Les travaux du futur campus de l’IoT Valley vont démarrer dans le quartier Enova de Labège en janvier 2020. Aujourd’hui, l’association regroupe 40 start-up et des partenaires (700 personnes) sur 13 000 m2 répartis en trois bâtiments. En 2021, près de 100 start-up seront réunies dans un seul et unique immeuble de six étages pour 20 000 m2.

Cette première étape fait partie d’un projet immobilier en quatre phases, qui pourrait atteindre une surface aménagée de plus de 8 hectares au total. La phase I mobilise, à elle seule, 42 M€ de financements, dont 15 M€ de la région Occitanie, 15 M€ de la Caisse d’Épargne et de la Caisse des Dépôts, 4 M€ de la communauté d’agglomération du sud-est toulousain Sicoval et 8 M€ d’emprunts. « Le bâtiment sera un véritable living lab qui accueillera plus de 1 200 personnes, s’enthousiasme Pierre-Olivier Bessol, PDG d’Ubigreen et vice-président de l’IoT Valley.
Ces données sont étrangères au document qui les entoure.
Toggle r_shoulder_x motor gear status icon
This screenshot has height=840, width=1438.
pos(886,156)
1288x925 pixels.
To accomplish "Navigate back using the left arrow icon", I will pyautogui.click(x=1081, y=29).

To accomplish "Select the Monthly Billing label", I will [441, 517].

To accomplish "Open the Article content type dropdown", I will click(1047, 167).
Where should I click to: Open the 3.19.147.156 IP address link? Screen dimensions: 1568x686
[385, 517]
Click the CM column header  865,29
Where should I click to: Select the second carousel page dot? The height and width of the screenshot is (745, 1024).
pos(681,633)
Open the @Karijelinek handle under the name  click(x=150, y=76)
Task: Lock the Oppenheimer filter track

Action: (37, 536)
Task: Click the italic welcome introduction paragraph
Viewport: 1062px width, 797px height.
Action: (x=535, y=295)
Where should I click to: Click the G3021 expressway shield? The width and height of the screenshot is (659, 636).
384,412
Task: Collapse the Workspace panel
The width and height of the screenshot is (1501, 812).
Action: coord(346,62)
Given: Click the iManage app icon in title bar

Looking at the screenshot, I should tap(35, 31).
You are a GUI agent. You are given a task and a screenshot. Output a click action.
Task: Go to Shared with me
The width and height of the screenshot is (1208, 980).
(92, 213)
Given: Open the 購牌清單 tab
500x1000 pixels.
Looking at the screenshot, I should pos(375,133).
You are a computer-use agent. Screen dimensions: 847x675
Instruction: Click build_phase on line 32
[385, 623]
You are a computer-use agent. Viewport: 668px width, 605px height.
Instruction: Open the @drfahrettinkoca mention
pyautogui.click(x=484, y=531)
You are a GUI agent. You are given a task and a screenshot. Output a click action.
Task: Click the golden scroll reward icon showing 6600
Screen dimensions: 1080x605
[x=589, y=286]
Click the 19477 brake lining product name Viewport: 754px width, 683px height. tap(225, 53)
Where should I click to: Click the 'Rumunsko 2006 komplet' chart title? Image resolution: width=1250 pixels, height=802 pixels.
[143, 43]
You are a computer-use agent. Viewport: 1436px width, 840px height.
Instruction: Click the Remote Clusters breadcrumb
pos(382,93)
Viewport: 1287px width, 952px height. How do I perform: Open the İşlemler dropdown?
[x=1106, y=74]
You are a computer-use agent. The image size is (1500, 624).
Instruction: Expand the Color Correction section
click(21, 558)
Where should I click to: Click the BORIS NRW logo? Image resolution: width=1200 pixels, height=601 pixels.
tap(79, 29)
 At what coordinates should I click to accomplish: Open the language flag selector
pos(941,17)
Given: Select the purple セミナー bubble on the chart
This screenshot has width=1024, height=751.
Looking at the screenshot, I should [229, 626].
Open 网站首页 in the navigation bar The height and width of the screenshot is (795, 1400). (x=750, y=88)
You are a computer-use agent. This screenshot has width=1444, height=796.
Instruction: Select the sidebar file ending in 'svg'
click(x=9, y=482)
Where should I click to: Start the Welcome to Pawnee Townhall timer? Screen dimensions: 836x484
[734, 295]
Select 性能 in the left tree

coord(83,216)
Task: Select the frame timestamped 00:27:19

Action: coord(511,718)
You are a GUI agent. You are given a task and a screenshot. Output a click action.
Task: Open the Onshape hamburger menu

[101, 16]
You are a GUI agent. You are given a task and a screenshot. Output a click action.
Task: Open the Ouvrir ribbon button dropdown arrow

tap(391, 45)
Tous les espaces seront connectés avec les technologies des start-up et partenaires pour fluidifier le travail, et plus de 5 000 capteurs apporteront une meilleure surveillance des consommations énergétiques du bâtiment. »

Le projet comprend aussi huit terrasses qui permettront de travailler en extérieur, un laboratoire commun, un showroom, un bar et un accès rapide à la future troisième ligne du métro toulousain.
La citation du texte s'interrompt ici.